The reality is that organizations don’t make the ultimate decisions about ethics – ethical choices are made by people. What does it mean to be an ethical leader? The Business Roundtable for Corporate Ethics identified the following characteristics of ethical leaders:

  1. They articulate and embody the purpose and values of the organization.
  2. They focus on organizational success rather than personal ego.
  3. They find the best people and develop them.
  4. They create conversation across the organization about ethics and values.
  5. They create mechanisms of dissent.
  6. They make difficult decisions, uniting “doing the right thing” and “doing the right thing for the organization.”
  7. They know the limits of the values and ethical principles they live (for example, “putting shareholders first”).
  8. They frame actions in ethical terms.

Ethical choices are somewhat easier to make when faced with a clear decision between right and wrong. Challenging ethical decisions occur when managers are confronted with a dilemma – a situation where there are two conflicting “right” choices.  You see, the really tough choices are not usually between “good and evil,” but between “good and good” – for example:

  • Truth vs. loyalty
  • Individual vs. community
  • Short-term vs. long-term
  • Justice vs. mercy

So, let’s say you’re a pilot for a commercial airline. The plane is full, and you’re flying into a bad snowstorm. Suddenly you receive word that a passenger has suffered a major heart attack.  A doctor who happens to be on board tells you that, if the passenger doesn’t get to a hospital quickly, he will die.

You radio the control tower at the nearest airport. You are told that the poor weather conditions on the ground make landing risky, so you should continue on to your planned destination, which is two hours away. Do you demand an emergency landing for medical evacuation to save the life of the one passenger, putting the lives of the other passengers and crew at risk? Or, to protect the lives of the many, do you continue on, knowing that one passenger will most likely not survive?

Most managers will not face life-and-death decisions (thankfully!) like our pilot in the above scenario.
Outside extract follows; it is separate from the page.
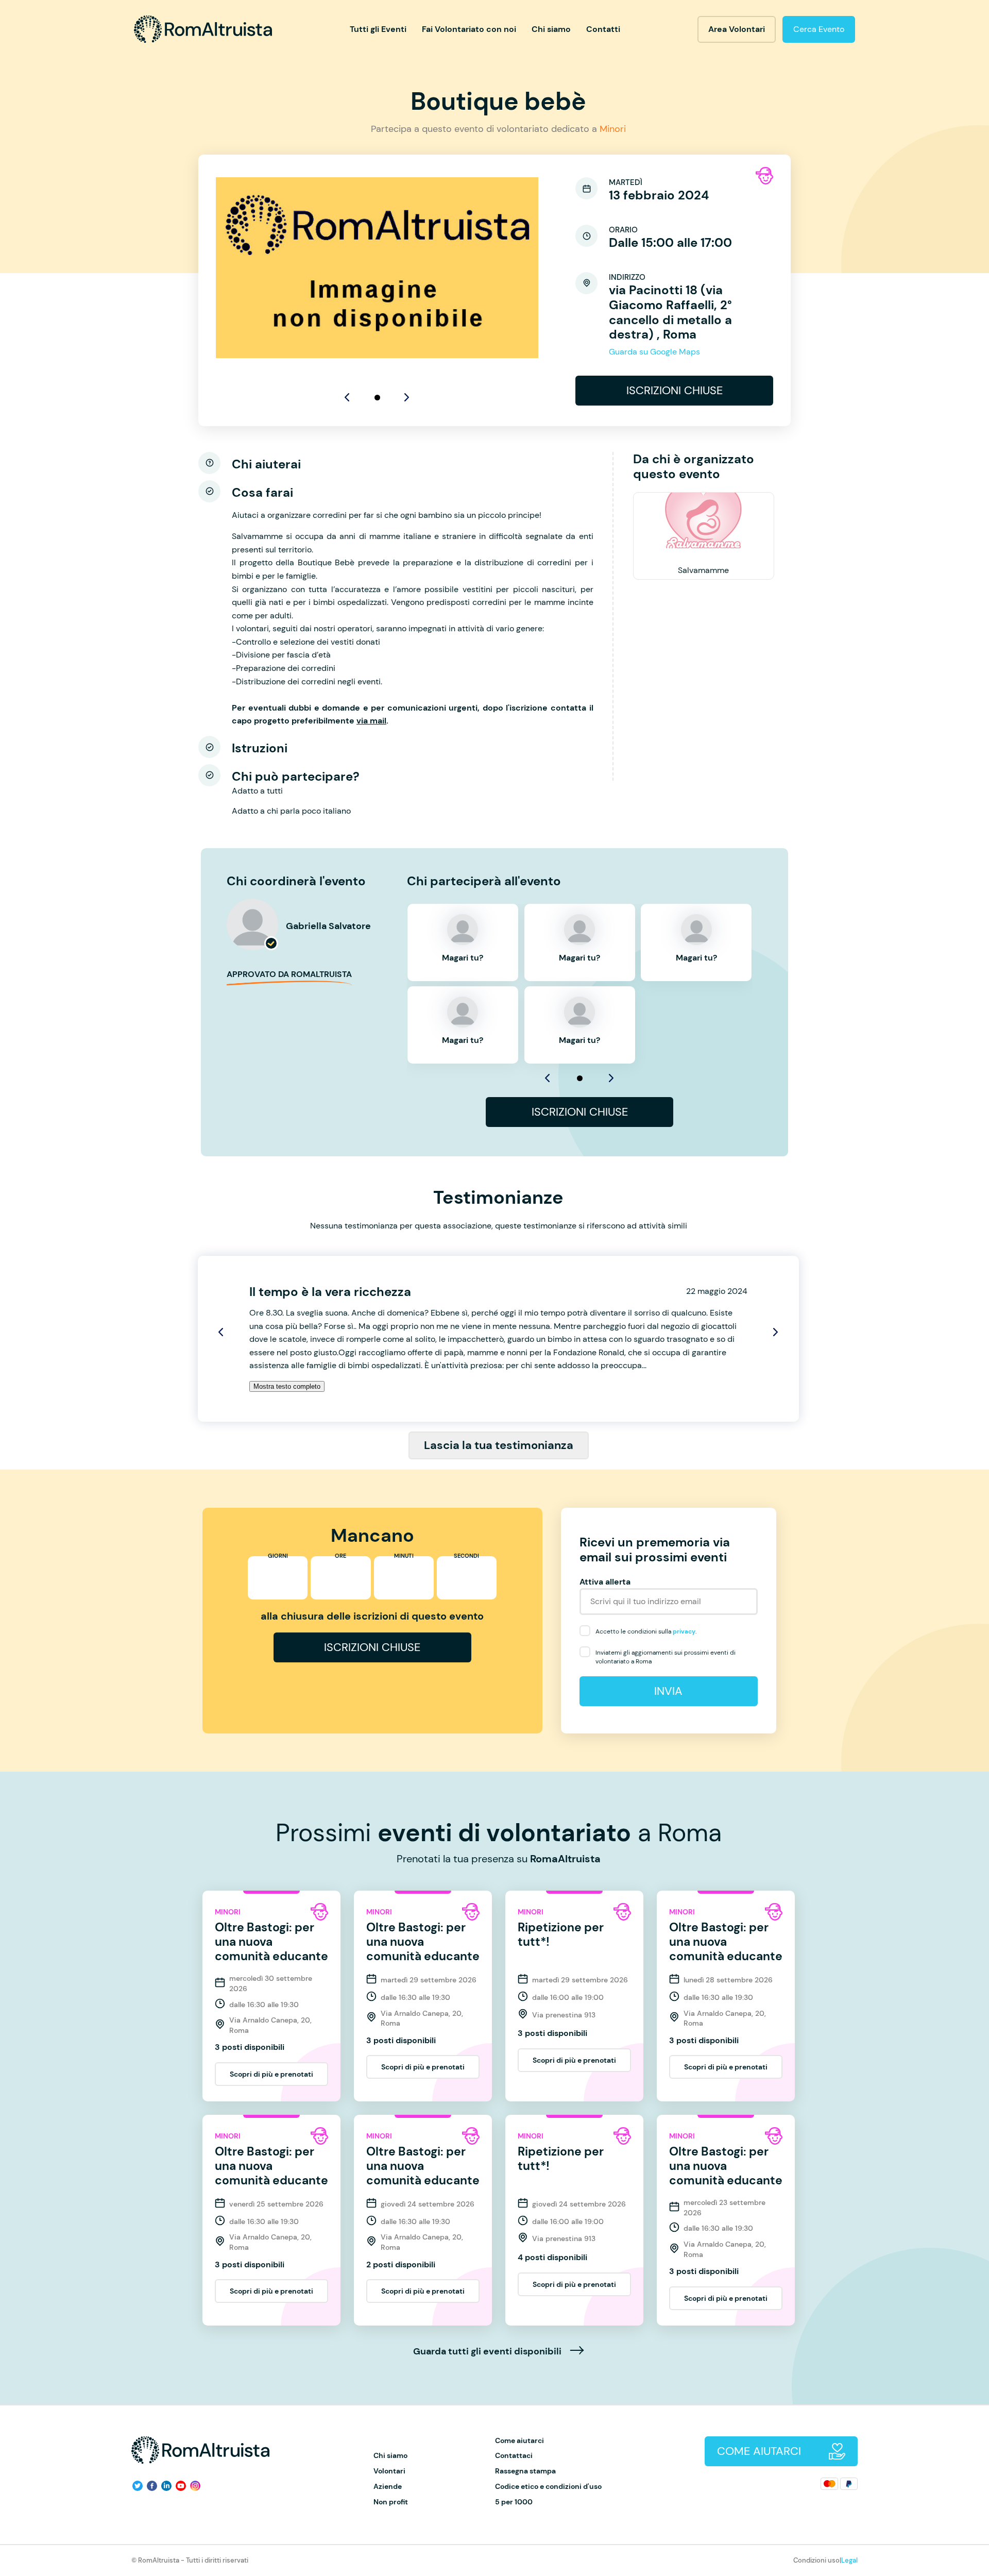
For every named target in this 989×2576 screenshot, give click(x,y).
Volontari (389, 2471)
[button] (377, 397)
But when confronted with “good vs. good,” how do you decide on the right path to take? Ask yourself which of the conflicting choices:

  • Is most in line with laws, regulations and organizational procedures?
  • Is most in line with organizational values?
  • Provides the greatest benefit to the largest number of stakeholders?
  • Establishes the best precedent for guiding similar decisions in the future?

Take the Ethical Action Check below to assess your own journey to ethical leadership:


  • What are my most important values and principles? Does how I spend my time and attention reflect these values? What would my employees and peers say my values are?
  • What could my organization do or ask me to do that would cause me to resign for ethical reasons?


  • What mechanisms and processes have I designed to be sure that the people who work for me can push back against my authority?
  • Do I lead by example? Can I use my day’s work to teach others to be ethical leaders?


  • What do I want to accomplish with my leadership?
  • What do I want people to say about my leadership?

“The time is always right to do what is right.” - Martin Luther King, Jr.